Exercise goal
From the listing below, extract each line that contains the word "arrow".

======== Input ========

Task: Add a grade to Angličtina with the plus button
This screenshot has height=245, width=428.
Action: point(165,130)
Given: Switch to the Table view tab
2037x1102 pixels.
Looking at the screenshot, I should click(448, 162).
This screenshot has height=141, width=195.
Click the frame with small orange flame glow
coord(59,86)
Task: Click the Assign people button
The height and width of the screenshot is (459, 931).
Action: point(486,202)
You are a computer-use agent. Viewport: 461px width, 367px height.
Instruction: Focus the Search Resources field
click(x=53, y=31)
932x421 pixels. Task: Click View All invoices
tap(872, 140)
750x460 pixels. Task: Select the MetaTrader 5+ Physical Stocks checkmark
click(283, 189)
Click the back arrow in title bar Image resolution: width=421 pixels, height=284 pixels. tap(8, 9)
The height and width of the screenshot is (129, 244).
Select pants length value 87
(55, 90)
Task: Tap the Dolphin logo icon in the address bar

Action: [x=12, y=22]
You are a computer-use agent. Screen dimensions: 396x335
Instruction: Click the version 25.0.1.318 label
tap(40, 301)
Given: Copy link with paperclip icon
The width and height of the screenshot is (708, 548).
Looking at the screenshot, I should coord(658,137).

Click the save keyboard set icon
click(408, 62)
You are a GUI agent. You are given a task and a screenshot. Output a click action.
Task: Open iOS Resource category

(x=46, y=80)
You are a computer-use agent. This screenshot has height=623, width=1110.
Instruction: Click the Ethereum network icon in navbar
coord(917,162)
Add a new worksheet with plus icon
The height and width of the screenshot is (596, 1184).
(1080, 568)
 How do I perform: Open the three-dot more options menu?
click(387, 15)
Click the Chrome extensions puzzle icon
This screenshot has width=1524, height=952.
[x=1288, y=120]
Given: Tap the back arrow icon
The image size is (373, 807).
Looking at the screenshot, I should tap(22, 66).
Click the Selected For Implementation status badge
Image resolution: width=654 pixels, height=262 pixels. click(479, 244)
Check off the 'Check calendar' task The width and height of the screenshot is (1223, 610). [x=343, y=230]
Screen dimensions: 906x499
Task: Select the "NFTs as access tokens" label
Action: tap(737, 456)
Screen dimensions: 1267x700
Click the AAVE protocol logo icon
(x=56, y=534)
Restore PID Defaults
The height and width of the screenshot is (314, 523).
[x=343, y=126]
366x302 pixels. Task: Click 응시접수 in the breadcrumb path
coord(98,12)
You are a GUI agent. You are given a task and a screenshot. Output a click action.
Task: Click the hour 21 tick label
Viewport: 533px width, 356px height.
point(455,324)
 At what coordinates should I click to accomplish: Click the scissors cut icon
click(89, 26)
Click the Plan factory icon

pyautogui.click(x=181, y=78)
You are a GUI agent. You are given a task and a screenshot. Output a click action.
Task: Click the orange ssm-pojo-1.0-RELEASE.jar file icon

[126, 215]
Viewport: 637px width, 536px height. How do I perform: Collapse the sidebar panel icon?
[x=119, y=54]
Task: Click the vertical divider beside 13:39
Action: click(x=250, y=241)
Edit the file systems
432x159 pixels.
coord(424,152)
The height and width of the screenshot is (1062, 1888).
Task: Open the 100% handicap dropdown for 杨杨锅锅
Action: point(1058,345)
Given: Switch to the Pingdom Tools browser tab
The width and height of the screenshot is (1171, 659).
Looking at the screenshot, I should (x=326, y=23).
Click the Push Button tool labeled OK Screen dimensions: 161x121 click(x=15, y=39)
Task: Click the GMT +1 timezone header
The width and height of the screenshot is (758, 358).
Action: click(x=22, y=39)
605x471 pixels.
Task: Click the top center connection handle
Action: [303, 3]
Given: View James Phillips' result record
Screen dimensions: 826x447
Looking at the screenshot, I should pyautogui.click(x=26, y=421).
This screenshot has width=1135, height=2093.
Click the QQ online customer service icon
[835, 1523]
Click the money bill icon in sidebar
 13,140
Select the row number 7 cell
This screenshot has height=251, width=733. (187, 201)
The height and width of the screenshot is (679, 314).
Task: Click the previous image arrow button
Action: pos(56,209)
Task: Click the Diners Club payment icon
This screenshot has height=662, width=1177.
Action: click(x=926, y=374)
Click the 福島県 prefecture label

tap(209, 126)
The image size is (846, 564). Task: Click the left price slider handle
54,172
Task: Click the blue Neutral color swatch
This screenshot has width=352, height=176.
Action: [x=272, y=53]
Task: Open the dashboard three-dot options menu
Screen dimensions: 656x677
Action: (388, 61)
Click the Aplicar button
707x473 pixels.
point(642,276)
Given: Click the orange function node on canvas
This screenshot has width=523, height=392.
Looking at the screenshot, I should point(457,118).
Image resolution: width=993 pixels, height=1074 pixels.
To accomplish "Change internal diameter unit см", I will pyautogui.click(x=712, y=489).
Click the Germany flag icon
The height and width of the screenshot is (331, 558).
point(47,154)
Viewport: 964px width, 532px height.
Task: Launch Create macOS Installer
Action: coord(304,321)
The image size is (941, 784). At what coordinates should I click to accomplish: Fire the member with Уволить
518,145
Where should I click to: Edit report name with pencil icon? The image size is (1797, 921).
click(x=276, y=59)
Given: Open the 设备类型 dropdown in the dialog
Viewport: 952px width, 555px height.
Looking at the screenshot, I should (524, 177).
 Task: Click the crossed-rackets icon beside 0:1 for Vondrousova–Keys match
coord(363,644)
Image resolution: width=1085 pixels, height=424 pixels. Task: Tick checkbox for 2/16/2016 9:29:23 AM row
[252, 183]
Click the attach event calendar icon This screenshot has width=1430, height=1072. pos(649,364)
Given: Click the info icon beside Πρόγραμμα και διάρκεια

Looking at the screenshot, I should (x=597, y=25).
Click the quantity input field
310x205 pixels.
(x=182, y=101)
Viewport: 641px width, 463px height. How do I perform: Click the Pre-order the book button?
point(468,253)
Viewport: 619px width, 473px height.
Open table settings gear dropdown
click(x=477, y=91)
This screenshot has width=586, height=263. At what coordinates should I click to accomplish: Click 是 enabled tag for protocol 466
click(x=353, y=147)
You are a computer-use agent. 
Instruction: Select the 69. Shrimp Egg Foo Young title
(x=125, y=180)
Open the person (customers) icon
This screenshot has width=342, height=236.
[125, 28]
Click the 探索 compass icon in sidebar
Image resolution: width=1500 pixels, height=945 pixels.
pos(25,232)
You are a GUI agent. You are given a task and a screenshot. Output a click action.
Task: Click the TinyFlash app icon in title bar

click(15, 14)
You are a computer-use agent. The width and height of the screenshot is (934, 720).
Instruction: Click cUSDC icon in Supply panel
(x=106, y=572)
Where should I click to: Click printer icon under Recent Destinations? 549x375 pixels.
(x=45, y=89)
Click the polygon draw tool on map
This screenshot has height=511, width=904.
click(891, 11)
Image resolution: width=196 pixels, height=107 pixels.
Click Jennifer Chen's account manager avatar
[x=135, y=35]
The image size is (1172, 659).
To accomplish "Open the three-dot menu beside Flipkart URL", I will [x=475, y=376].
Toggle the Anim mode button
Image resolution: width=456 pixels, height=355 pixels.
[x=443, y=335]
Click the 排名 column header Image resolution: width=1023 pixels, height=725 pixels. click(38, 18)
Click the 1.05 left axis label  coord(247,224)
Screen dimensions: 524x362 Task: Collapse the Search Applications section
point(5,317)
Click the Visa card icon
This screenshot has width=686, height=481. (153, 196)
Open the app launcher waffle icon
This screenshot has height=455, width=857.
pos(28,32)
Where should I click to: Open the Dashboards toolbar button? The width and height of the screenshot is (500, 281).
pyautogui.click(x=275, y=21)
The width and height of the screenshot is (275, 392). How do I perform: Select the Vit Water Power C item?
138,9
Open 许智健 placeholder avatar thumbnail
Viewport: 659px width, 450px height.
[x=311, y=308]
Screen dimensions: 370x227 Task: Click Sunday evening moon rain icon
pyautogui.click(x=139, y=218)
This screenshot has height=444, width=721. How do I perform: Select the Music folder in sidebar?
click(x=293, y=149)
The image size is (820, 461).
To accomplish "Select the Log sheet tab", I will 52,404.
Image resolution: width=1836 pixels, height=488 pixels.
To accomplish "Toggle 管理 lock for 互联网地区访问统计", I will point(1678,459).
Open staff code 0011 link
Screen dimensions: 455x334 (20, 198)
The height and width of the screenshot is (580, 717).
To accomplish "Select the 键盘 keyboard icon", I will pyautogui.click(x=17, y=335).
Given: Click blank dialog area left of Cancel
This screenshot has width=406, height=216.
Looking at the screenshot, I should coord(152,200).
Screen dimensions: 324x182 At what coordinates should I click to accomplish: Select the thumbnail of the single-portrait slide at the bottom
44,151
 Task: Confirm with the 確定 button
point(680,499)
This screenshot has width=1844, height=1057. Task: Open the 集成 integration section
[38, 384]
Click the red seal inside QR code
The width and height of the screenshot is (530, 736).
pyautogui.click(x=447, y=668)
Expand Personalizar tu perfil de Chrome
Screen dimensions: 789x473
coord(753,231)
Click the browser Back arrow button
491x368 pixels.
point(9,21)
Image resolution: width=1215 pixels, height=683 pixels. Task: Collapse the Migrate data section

========

Result below
Click the back arrow in title bar Image resolution: width=421 pixels, height=284 pixels. tap(8, 9)
Given: Tap the back arrow icon
Task: Click the previous image arrow button
Click the browser Back arrow button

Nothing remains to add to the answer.